**Required work:** Starting at the line below with "How do I perform: Open the Options menu?" and stopping at the line with "639x508 pixels.", please print each line exactly, those two included, and skip every picture.

Dataset extract Start Marker

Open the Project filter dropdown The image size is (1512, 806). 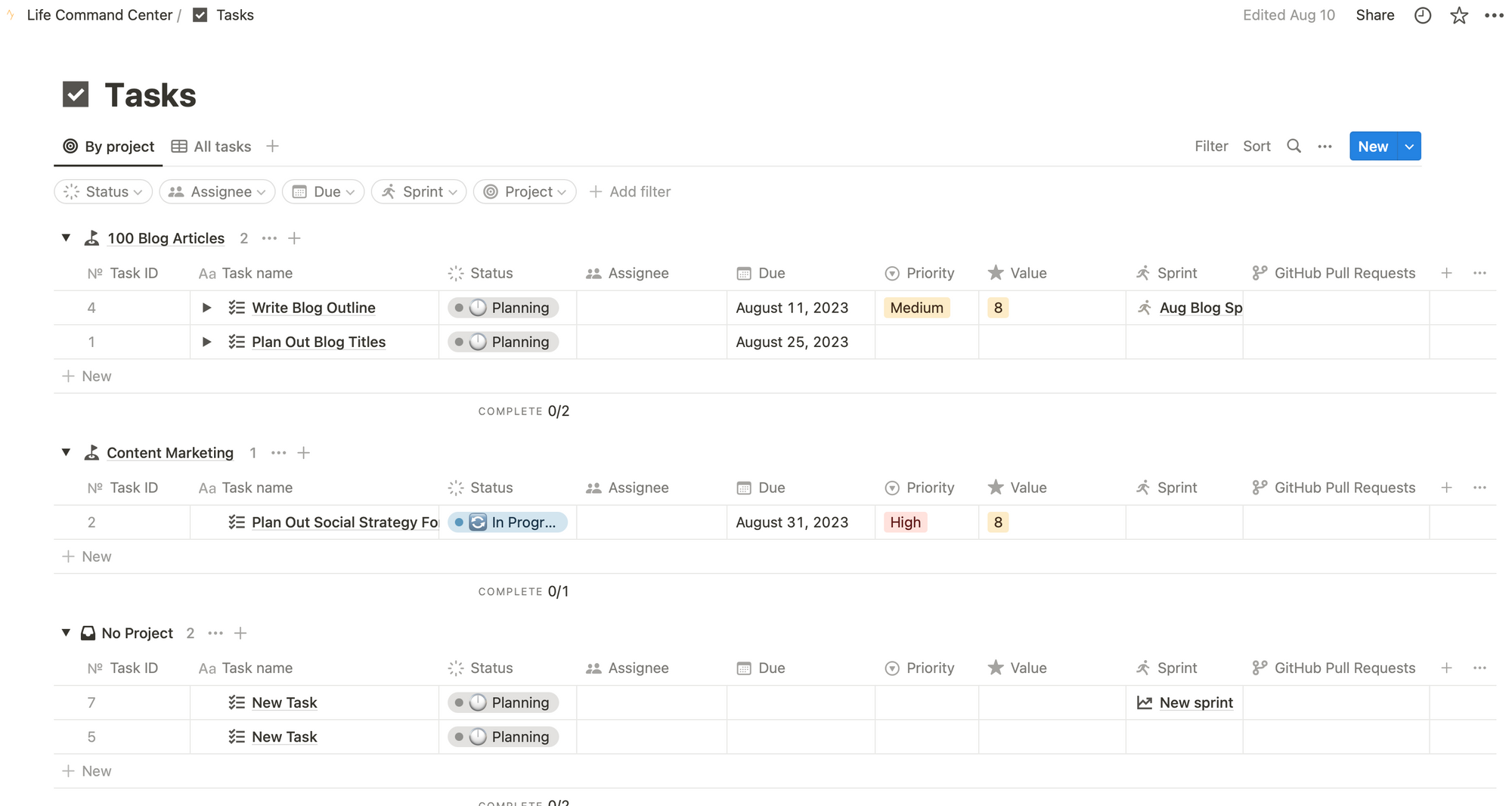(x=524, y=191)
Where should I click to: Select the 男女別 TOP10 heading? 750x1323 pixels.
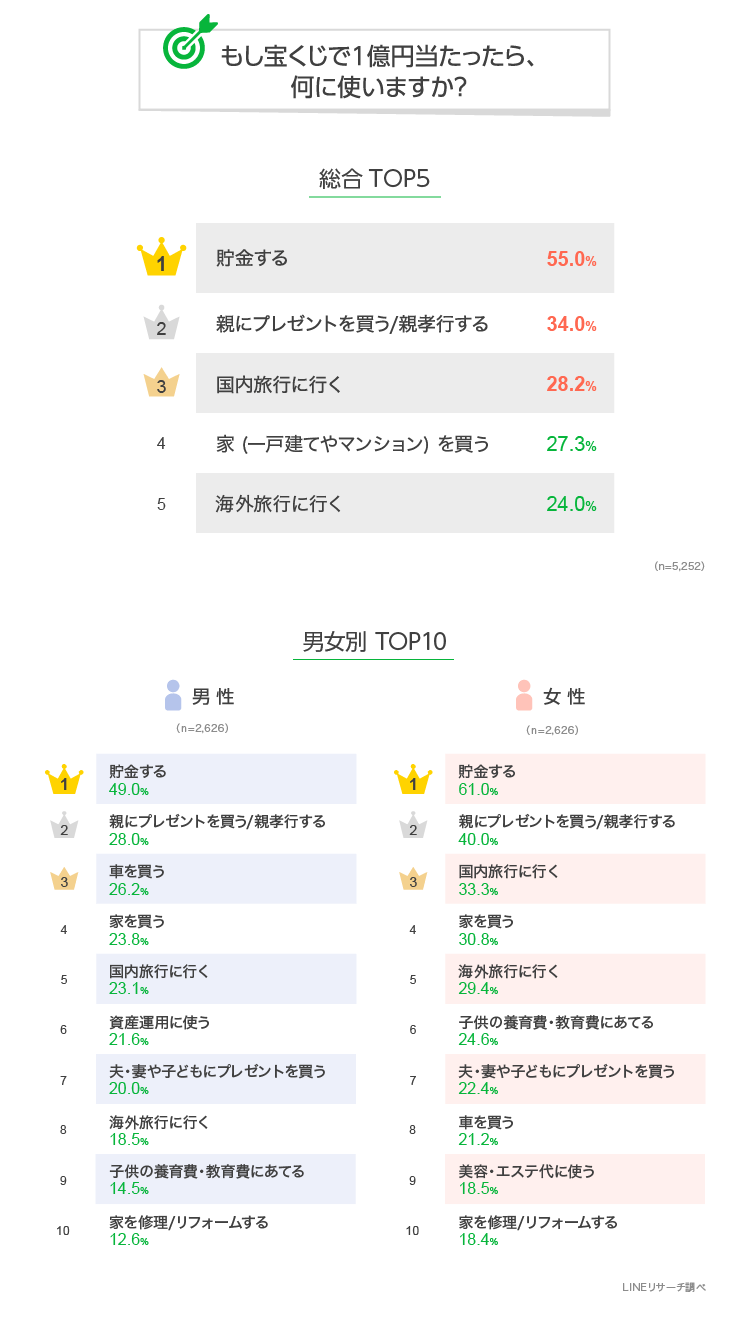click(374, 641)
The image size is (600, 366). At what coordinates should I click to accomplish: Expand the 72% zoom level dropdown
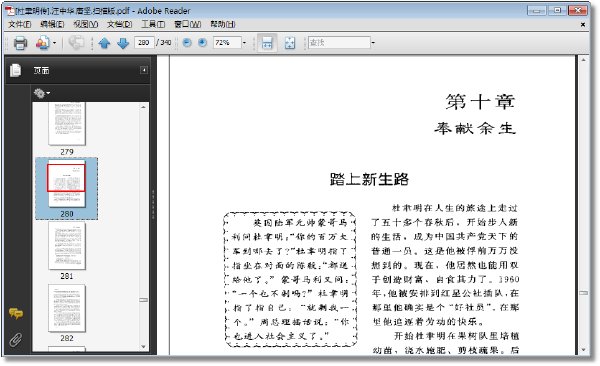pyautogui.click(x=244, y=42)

Dataset extract End Marker
Dataset extract Start Marker

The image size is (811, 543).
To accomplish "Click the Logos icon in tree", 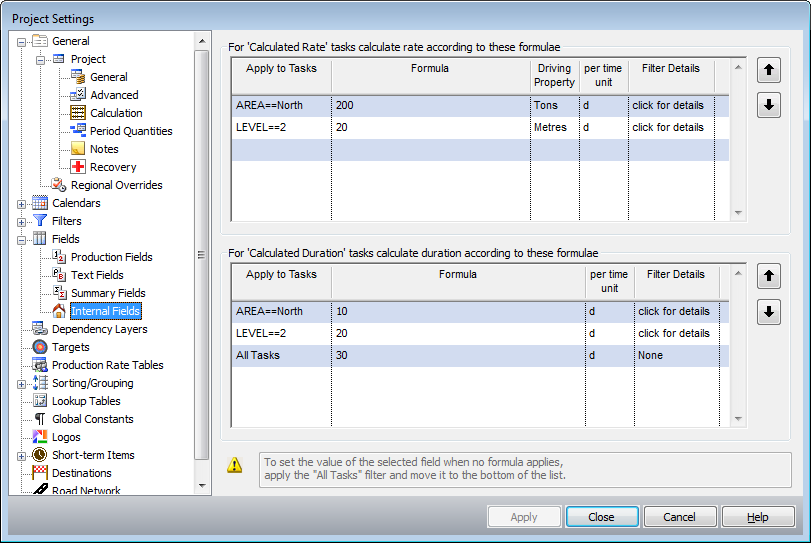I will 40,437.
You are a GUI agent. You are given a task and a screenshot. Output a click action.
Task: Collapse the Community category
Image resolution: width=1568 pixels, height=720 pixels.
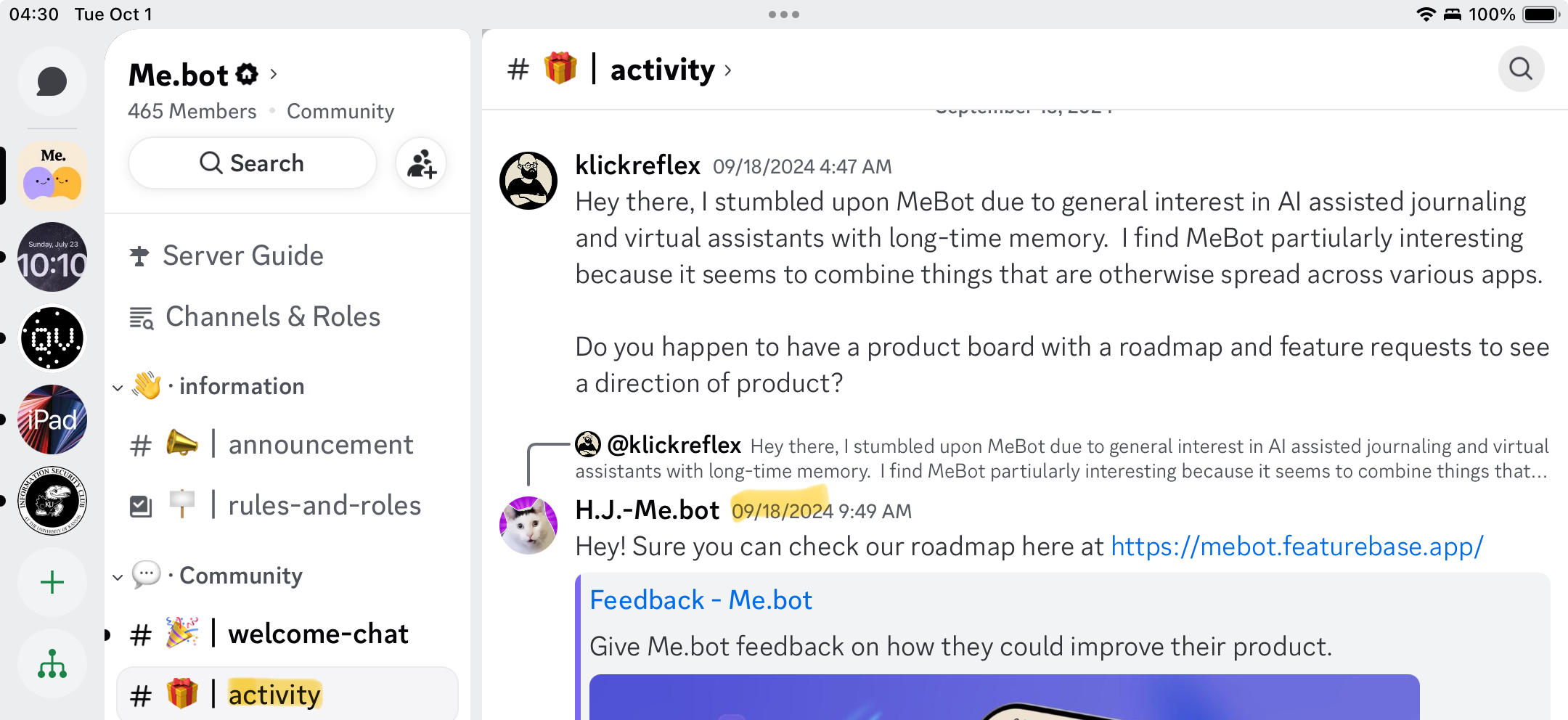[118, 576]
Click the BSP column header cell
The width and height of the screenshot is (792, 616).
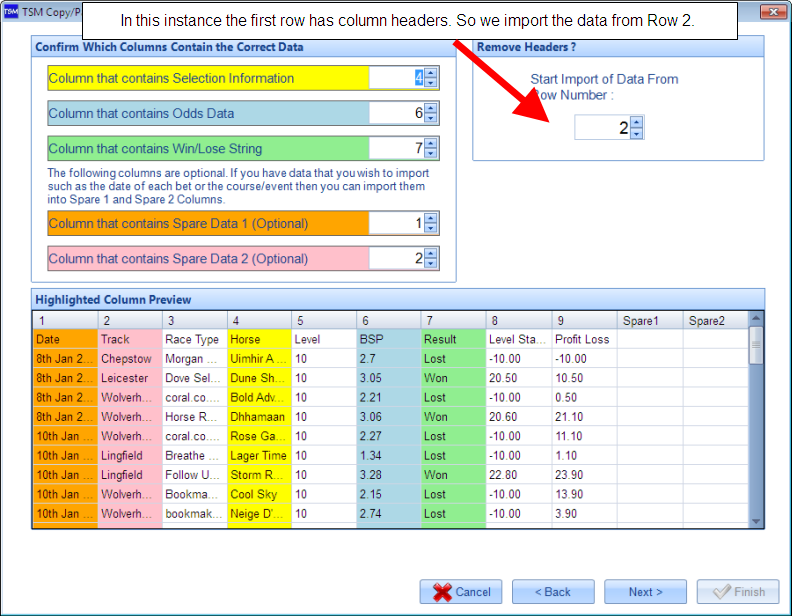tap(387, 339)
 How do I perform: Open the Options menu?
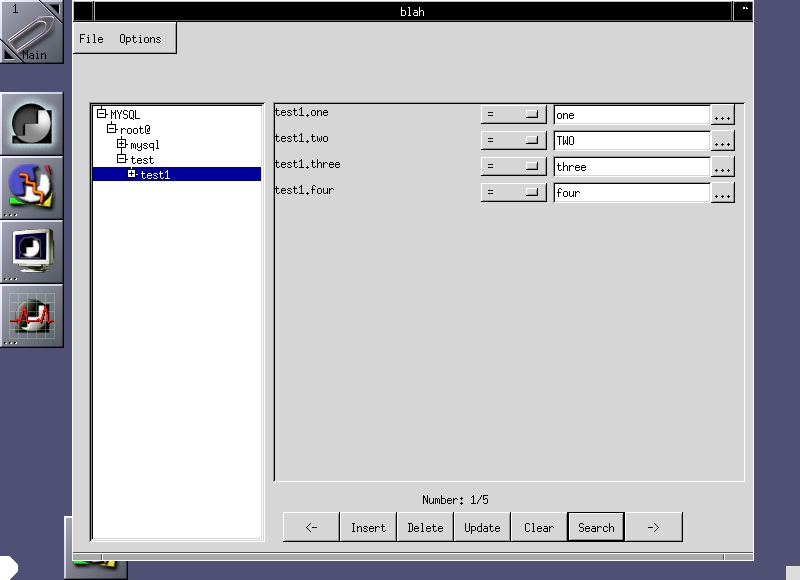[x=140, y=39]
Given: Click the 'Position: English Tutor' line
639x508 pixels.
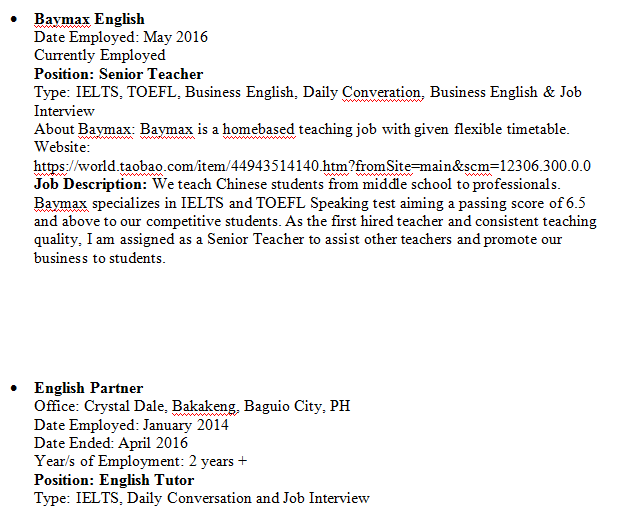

Dataset extract End Marker

**Task answer:**
 How do I perform: Open the Options menu?
[x=140, y=39]
Given: Click the 'Position: English Tutor' line
639x508 pixels.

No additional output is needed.